Mais il y a un revers à la médaille: prolifération de médicaments de mauvaise qualité ou faux, résistance aux antibiotiques, exercice illégal de la médecine... S'il n'existe aucun recensement officiel des pharmacies sauvages, une douzaine d'entre elles sont visibles sur la seule avenue de France, une grosse artère d'un quartier défavorisé à Bangui, devant lesquelles se forment quotidiennement de longues files d'attente, particulièrement en fin de journée.

"Plus rapide et moins cher"

"J'achète toujours mes médicaments ici, car à l'hôpital, on ne peut consulter que si on a de la chance", souffle Yaguina Nesly, une jeune femme de 23 ans. "Je préfère venir chez les docta du quartier", un sobriquet qui désigne les tenanciers de ces officines, "c'est plus rapide et moins cher", explique-t-elle.

Pourtant, ces mini-pharmacies "sont dans le secteur informel et favorisent la prolifération des médicaments de qualité inférieure, ou falsifiés", dénonce Romuald Ouefio, directeur de la Pharmacie et de la Médecine traditionnelle au ministère de la Santé. 

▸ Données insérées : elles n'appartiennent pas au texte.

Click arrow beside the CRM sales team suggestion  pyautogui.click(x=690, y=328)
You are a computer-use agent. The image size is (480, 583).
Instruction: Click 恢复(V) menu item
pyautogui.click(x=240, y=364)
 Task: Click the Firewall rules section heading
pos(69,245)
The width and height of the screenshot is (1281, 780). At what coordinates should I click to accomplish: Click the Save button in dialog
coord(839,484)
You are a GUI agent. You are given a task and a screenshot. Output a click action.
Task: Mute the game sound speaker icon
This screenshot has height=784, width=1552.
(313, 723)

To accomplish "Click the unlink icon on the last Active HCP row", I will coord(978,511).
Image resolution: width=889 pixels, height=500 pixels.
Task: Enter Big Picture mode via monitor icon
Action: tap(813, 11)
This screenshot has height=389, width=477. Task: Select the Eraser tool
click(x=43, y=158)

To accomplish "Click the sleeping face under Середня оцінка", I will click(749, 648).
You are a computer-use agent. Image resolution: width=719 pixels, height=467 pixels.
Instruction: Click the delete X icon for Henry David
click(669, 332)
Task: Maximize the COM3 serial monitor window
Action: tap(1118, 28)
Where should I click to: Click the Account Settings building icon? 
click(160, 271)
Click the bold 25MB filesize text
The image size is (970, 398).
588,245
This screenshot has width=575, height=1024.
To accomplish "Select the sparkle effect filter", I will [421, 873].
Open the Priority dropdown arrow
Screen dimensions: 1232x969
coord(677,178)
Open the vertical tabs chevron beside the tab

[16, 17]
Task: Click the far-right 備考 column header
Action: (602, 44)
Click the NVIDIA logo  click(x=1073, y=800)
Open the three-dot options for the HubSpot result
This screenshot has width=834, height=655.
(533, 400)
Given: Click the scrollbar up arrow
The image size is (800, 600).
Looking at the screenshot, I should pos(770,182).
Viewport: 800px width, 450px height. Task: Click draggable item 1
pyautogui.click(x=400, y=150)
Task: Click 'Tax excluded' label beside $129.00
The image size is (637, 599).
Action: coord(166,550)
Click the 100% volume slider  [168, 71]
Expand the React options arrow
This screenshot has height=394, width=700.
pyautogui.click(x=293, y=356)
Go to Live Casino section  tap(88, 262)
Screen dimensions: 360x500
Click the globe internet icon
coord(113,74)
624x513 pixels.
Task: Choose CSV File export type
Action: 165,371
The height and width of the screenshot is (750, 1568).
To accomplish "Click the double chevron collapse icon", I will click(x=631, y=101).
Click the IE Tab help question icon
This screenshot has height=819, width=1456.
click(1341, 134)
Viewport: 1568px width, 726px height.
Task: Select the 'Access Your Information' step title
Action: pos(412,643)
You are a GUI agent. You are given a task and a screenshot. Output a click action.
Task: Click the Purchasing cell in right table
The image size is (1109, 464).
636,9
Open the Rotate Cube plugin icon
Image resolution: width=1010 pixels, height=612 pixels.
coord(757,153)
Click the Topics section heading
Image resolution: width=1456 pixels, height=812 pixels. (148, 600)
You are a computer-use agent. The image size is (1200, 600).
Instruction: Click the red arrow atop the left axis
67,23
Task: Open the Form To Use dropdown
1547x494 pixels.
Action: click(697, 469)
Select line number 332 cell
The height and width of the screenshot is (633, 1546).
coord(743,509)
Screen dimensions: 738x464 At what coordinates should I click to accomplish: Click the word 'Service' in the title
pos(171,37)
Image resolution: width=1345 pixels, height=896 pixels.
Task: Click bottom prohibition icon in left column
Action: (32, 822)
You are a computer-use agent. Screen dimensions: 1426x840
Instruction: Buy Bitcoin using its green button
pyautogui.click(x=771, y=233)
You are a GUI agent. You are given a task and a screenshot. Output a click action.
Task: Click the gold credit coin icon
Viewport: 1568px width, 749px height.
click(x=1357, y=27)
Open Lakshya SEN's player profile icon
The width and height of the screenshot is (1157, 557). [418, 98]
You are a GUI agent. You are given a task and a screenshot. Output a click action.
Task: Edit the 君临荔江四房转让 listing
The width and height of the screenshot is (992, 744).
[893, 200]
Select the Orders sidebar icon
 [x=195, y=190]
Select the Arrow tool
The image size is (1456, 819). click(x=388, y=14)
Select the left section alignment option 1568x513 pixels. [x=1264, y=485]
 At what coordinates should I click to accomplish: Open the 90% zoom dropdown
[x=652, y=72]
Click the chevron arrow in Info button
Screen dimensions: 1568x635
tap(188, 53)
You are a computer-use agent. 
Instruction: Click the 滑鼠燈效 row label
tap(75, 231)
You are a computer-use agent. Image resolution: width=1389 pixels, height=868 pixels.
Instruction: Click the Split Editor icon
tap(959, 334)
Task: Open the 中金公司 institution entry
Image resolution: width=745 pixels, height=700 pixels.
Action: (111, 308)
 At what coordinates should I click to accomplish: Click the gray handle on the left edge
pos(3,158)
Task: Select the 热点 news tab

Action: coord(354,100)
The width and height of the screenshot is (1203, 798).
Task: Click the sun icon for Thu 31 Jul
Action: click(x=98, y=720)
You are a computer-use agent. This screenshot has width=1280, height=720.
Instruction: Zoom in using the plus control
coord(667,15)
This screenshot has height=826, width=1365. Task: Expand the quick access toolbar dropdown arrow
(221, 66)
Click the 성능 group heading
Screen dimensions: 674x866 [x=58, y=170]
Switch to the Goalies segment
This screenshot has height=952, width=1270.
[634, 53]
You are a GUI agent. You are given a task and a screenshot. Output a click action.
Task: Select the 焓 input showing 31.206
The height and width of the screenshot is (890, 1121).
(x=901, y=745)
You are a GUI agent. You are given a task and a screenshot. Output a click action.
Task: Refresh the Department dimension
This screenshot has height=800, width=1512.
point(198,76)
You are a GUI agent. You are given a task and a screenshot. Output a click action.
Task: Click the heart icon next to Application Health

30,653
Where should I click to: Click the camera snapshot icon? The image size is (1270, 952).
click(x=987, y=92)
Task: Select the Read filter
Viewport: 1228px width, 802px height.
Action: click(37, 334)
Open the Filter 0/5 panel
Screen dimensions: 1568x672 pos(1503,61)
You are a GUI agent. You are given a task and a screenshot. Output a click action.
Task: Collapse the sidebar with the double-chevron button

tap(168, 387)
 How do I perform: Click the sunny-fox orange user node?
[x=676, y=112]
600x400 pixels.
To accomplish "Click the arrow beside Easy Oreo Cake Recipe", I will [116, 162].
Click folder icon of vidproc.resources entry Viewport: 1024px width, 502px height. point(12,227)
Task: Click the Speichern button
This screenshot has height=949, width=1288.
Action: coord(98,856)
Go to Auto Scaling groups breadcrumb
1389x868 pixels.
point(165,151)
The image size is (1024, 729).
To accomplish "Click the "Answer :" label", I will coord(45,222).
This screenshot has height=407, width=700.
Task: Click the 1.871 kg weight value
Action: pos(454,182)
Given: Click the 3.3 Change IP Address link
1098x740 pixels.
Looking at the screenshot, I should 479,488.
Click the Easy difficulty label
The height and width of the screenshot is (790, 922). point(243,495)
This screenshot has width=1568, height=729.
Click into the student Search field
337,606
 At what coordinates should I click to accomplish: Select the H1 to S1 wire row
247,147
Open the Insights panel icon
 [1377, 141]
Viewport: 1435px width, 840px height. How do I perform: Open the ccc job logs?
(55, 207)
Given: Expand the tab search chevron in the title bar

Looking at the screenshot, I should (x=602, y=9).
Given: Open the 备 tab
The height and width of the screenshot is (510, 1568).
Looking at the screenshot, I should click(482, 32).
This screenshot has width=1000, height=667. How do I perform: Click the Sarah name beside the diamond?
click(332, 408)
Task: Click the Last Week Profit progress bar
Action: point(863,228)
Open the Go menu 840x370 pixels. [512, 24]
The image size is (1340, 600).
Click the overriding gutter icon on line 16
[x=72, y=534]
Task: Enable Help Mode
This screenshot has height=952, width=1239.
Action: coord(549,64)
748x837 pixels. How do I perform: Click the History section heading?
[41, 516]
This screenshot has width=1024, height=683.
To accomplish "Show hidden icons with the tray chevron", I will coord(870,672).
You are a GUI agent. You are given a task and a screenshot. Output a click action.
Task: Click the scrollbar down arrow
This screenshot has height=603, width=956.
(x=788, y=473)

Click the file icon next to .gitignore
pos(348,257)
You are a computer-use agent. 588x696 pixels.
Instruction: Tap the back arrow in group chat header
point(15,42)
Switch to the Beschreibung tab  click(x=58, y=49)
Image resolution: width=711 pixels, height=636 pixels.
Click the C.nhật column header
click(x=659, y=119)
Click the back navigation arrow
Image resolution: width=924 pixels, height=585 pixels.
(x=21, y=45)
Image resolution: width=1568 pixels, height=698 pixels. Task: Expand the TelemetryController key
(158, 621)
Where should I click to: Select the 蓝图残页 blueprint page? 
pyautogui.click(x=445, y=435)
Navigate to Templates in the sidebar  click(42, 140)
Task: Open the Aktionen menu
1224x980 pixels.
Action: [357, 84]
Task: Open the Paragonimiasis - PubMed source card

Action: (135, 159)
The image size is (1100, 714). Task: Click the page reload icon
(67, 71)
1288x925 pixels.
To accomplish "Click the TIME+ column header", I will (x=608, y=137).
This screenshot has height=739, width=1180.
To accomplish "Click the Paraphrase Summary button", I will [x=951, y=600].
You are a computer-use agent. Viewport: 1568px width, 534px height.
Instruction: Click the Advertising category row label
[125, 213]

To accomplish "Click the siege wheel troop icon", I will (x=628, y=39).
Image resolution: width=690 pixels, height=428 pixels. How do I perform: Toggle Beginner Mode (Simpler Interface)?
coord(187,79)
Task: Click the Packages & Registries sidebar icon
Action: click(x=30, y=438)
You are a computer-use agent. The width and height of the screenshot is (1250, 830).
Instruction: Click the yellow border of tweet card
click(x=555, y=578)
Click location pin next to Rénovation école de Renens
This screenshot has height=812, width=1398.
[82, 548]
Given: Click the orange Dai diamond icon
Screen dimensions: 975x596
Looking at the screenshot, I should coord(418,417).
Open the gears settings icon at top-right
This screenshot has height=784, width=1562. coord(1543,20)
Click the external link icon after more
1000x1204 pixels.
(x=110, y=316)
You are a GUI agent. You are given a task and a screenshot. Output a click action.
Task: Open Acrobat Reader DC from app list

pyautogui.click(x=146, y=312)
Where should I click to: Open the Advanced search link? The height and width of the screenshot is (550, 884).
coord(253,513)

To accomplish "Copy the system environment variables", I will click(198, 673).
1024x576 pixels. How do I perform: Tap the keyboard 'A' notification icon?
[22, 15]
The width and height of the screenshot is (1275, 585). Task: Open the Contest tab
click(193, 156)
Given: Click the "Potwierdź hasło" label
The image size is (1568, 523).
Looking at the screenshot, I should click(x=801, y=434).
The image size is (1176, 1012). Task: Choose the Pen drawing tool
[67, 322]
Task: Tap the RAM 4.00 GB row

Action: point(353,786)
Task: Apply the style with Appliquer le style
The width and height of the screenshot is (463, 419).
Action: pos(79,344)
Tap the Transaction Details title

Des cas de résistances aux antibiotiques

Si certains estiment que les pharmacies sauvages vont perdurer dans une Centrafrique où le système de santé est sous perfusion de l'aide internationale, Ouefio annonce "une répression très robuste" et pointe la responsabilité des pharmacies sauvages dans des "cas de résistances aux antibiotiques".

Jules Dawili, un laborantin banguissois, admet que des cas de résistance aux antibiotiques, notamment à l'amoxicilline, pour les infections bactériennes, et à la doxycycline, pour le traitement préventif du paludisme, sont dus à ces ventes sans ordonnance ou à de mauvaises prescriptions. Mais il n'en soutient pas pour autant "à 100% la régulation" annoncée par les autorités. "Certains sont compétents", nuance-t-il, estimant que "le gouvernement pourrait les sélectionner, leur faire passer des tests et des formations afin d'aider les personnels de santé".